Juíza decreta sigilo nas investigações contra Lula em São Paulo

SÃO PAULO – A juíza Maria Priscilla Veiga Oliveira decretou sigilo nas investigações do Ministério Público de São Paulo contra o ex-presidente Luiz Inácio Lula da Silva. Em despacho divulgado à imprensa nesta sexta-feira à tarde, a juíza afirmou que a análise da denúncia e do pedido de prisão feito pelos promotores paulista contra o petista “demandará algum tempo”.

A juíza ressaltou que se trata de um “processo de elevada repercussão social” com pedidos de medidas cautelares “sérias”. Ela explicou que a denúncia do MP tem 36 volumes que ainda não foram digitalizados.

“Trata-se de processo de elevada repercussão social, em que há acusações contra ex-Presidente da República e requerimento de medidas cautelares sérias”, afirmou a juíza em despacho encaminhado aos promotores.

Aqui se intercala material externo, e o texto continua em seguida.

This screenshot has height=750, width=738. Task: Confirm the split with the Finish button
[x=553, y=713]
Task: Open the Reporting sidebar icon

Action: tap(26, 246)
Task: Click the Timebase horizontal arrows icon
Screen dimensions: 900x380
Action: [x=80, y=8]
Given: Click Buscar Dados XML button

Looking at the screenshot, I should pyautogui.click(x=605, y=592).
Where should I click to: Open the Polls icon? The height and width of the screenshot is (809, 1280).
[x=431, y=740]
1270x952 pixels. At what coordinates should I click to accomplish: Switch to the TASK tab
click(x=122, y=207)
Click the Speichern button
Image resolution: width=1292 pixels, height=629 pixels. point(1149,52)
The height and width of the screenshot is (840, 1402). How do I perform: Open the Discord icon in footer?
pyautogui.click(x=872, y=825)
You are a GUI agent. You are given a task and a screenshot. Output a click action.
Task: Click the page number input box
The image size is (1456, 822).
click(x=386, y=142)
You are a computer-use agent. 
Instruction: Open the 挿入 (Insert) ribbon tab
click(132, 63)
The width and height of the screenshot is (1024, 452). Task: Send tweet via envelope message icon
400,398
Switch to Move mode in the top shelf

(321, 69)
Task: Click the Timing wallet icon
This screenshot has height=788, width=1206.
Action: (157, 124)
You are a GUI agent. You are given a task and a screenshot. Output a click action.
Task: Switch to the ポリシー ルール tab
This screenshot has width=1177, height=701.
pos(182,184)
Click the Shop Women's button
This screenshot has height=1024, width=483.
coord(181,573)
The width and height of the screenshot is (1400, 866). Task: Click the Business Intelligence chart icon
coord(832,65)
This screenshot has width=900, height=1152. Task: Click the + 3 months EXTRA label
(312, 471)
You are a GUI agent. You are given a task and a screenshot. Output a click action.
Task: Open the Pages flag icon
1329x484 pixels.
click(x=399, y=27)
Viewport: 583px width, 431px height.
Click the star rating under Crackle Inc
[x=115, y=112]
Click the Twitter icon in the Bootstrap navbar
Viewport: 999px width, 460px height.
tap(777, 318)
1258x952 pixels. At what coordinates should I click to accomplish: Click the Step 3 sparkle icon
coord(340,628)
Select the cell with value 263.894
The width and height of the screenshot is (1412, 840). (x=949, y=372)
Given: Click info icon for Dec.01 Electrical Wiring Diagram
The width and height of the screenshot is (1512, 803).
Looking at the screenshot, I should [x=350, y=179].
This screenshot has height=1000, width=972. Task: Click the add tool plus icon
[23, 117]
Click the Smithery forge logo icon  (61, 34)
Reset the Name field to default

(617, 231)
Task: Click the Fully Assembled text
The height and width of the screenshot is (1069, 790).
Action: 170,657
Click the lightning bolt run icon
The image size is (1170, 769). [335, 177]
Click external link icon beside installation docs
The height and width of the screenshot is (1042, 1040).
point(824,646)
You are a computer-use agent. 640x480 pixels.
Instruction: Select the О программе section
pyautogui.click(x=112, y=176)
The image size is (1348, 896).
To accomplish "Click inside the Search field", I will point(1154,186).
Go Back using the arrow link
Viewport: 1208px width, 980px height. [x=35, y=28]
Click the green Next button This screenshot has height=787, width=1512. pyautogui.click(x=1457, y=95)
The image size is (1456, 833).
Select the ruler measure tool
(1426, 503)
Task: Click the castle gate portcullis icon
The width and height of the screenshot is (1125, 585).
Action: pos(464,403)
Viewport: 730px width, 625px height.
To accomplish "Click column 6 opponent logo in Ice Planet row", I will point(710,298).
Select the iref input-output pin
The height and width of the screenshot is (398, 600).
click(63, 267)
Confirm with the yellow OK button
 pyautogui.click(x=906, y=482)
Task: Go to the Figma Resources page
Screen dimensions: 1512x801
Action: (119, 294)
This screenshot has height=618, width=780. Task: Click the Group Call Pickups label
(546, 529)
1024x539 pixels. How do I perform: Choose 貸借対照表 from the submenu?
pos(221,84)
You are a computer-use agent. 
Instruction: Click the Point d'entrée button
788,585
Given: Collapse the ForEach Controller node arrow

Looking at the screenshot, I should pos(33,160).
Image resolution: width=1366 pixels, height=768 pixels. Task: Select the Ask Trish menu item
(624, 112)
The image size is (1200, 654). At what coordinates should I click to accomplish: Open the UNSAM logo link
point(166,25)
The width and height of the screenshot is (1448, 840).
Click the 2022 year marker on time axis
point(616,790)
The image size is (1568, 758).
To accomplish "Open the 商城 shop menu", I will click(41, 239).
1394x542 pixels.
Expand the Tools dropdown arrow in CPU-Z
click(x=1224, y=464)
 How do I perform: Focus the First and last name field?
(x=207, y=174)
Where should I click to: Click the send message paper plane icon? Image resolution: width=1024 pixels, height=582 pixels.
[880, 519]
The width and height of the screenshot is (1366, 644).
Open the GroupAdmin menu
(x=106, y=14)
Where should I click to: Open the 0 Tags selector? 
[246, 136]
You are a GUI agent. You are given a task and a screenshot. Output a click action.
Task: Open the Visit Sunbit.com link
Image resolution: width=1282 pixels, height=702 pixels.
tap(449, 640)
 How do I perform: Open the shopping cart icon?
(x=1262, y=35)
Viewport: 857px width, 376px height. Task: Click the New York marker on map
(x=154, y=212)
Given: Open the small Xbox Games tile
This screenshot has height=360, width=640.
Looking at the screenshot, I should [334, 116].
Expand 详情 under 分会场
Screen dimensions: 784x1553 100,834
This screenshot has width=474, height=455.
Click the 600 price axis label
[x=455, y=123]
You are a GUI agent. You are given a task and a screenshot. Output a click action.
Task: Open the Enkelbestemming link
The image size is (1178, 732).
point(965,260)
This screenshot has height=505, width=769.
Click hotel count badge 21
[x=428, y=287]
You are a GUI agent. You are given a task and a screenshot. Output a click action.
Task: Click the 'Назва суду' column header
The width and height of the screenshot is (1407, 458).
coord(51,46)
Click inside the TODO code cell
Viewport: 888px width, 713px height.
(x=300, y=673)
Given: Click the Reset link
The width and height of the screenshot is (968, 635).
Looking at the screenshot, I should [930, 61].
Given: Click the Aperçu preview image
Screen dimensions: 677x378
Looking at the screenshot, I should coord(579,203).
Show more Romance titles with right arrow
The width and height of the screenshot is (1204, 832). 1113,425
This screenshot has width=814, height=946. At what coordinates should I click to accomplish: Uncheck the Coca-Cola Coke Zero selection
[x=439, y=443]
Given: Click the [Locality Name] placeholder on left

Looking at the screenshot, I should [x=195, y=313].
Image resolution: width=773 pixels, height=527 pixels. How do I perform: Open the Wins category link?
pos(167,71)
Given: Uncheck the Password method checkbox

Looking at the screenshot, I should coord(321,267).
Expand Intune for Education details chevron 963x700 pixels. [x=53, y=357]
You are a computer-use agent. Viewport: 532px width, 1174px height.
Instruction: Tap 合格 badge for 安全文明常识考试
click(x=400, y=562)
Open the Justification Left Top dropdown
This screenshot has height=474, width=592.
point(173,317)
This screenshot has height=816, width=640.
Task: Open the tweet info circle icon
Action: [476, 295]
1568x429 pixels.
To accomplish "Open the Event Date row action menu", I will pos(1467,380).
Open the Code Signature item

Dois dias após o Ministério Público oferecer denúncia contra o ex-presidente Luiz Inácio Lula da Silva e pedir sua prisão preventiva, o Tribunal de Justiça blindou a juíza.

Dentro do Fórum Criminal da Barra Funda, na Zona Oeste de São Paulo, o acesso à Rua 1, corredor onde fica a 4º Vara Criminal, foi interditado nesta sexta-feira. Segundo funcionários, o local foi fechado para dar tranquilidade para a juíza Maria Priscilla trabalhar.

Advogados que têm processos na 4º Vara e precisam despachar com a juíza estão sendo atendidos. O acesso é feito pela Rua 2. Porém, antes, precisam se identificar a policiais militares.

O Tribunal de Justiça de São Paulo confirmou a “blindagem”. Dois advogados ouvidos pelo GLOBO disseram que foram atendidos normalmente pela juíza.

O Ministério Público de São Paulo pediu a prisão preventiva do ex-presidente Luiz Inácio Lula da Silva no processo que investiga a suspeita de crimes de lavagem de dinheiro e falsidade ideológica relacionados ao tríplex 164-A do Edifício Solaris, no Guarujá (SP).

Na denúncia divulgada nesta quinta-feira, os promotores Cássio Conserino, José Carlos Blat e Fernando Araújo escreveram ser “imprescindível o decreto da prisão preventiva, em razão da conveniência da instrução criminal” e por entenderem que o ex-presidente poderá “movimentar sua ‘rede’ violenta de apoio, para evitar que o processo crime que se inicia tenha seu curso natural”.

Em nota divulgada esta noite, o advogado Cristiano Zanin Martins afirmou que “Lula jamais se colocou contra as investigações ou contra a autoridade das instituições. Mas tem o direito, como qualquer cidadão, de se insurgir contra ilegalidades e arbitrariedades. Não há nisso qualquer ilegalidade ou muito menos justificativa jurídica para um pedido de prisão cautelar.”

Veja na íntegra a nota da juíza Maria Priscilla Veiga Oliveira:

Trata-se de processo de elevada repercussão social, em que há acusações contra ex-Presidente da República e requerimento de medidas cautelares sérias.

Neste momento saliento que o processo apresentado pelo Ministério Público do Estado de São Paulo possui 36 volumes, ainda não findo o processo de digitalização, e já existem habilitações de procuradores de alguns denunciados, e para a análise da viabilidade da acusação, bem como dos pedidos cautelares formulados, necessária a detida apreciação de todo o material apresentado, o que demandará algum tempo.

Mantenho, presentes os requisitos legais, o segredo de justiça do processo.

Divulgue-se esta decisão, a despeito do segredo, pela assessoria de imprensa do TJSP, para elucidar à população o andamento do feito que terá seu curso no estrito termo da Lei”.